Unfortunately, since this definition cannot be found in the Constitution, your assertion can only be proven to be true by a Court case. None exists and I believe will never be decided, so who might be a Natural Born Citizen will be decided by practice, currently those who are not required to obtain their citizenship through naturalization laws. Demanding that everyone submit to your notion is a futile quest. Especially since politicians do not want any limits on what and how they might decide to do. That fight is over.
Obama certainly worked hard and brilliantly to obscure his citizenship status, but I don't think that it had anything to his place of birth or nationality of his father.
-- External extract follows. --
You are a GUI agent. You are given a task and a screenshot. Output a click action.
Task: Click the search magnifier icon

His birth certificate is forged because he held a replacement birth certificate listing his step father as his father and he held Indonesian Citizenship. He used an Indonesian passport to get into Occidental and Columbia long after he could have, by law, resorted his American Citizenship. Obama was manipulating the system, as he continues to do whenever the opportunity presents. My opinion, nothing of great worth.
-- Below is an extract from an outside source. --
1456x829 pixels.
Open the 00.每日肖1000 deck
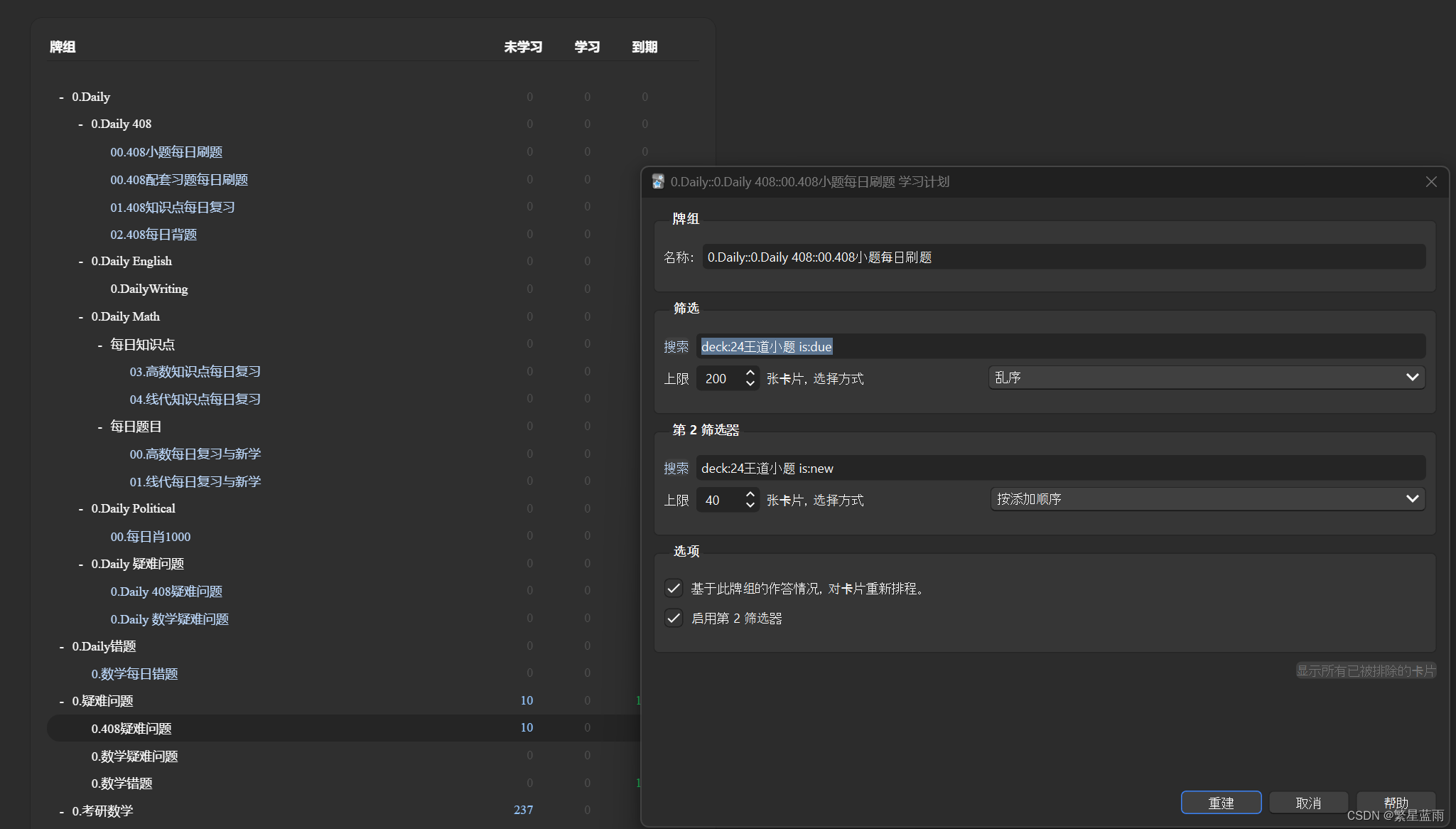[151, 537]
Even looser than that. If ones qualification is not questioned, or if there is no record of a naturalization ceremony, then "they're in." We know that dual citizenship at birth is not a barrier.
Naturalization laws were the focal point in Rogers v. Bellei, an early 1970's case which depends on finding that a person "born a citizen" by dint of statutory law, is "naturalized" even though there is no ceremony. That rule of law is not going to operate against a presidential candidate, ever.
I figure this is one of the minor parts of the constitution that has been rendered inoperative by the fedeal government. A much bigger part is the extent the constiutuional principles of "enumberated powers" and "limited federal government" have been run over.
The government doesn't have to follow the constitution. The people aren't going to rebel.